Jefferson County Coroner Bill Yates confirmed at least one fatality related to the tornado with search and rescue operations are still underway.
Injuries ranging from minor to serious have been reported with victims transported to area hospitals, Jim Coker Director of Jefferson County Emergency Management Agency (EMA) told CNN.
He did not say how many people were injured.
Mr Coker told CNN the damage from the tornado is "considerable," which "hit a heavy retail and residential area."
A house collapsed on a family, but their condition is not known at this time, Mr Coker said.
There are five fire department heavy rescue teams from Jefferson County responding to the areas of Fultondale and Centre Point.
Jefferson County EMA is using a drone and helicopters to track the path of the storm along with the NWS, according to Coker.
Hotel and church suffer damage
Video footage shows that the Hampton Inn in Fultondale, which is located just north of Birmingham and has a population of around 9000, according to census data, sustained significant damage during the storm.
It has been reported that guests staying at the hotel were able to escape the building and sought shelter in a nearby restaurant when another line of storms came through.
NWS Birmingham said in a tweet, they are monitoring reports "after a tornado impacted the Fultondale area of Jefferson Co. a short time ago."
"Significant damage has been reported. We will inspect the damage to determine the strength of the tornado."https://twitter.com/NWSBirmingham/status/1353939999302045697?s=20
"At 10.54 PM CST (3.54pm AEDT), a confirmed large and extremely dangerous tornado was located over Chalkville, or near Trussville, moving east at 50 mph (80.5km/h)," the agency said earlier on Twitter.
About 21 kilometres northeast of Birmingham, the city of Centre Point, which has a population of more than 16,000, also saw "quite a bit of damage" from the storm, Mayor Bobby Scott said.
Mr Scott said that the back half of Hilldale Baptist Church's roof is missing, and the city's recreation centre also suffered damage in the storm.
"Looks like we will have a long day ahead of us tomorrow," Mr Scott said.
"Hopefully we can get everything covered up.
"We don't have any injuries to report right now so we're definitely grateful for that."
The Jefferson County EMA has asked people to stay out of the area as first responders try to reach the most damaged locations.
"On top of road dangers such as power lines and debris ... traffic is clogging the roads," Jefferson County EMA said on Twitter.
Eleven schools in the area will be closed for both in-person and virtual learning Tuesday following the storm.https://twitter.com/EMAJeffCoAL/status/1353961918210387968?s=20
Tornado warnings in effect through Tuesday morning
A tornado warning was issued Monday night for Jefferson County, Alabama, NWS Birmingham said in a tweet.

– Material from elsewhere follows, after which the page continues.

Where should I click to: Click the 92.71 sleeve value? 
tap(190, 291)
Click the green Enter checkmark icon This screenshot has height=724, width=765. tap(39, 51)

The agency has since issued tornado warnings and watches for several counties as the line of storms moves northeast through the state.
A tornado watch remains in effect for parts of Alabama and Georgia.
The line of storms is part of one of two larger systems that has more than 100 million people under winter weather alerts.
The storm will dump significant snow from the Central Plains to the mid-Atlantic Coast through Tuesday night.
The deepest snow will pile up across Iowa.
Some of the snow will be very heavy, with rates of up to five centimetres an hour, according to the Weather Prediction Centre.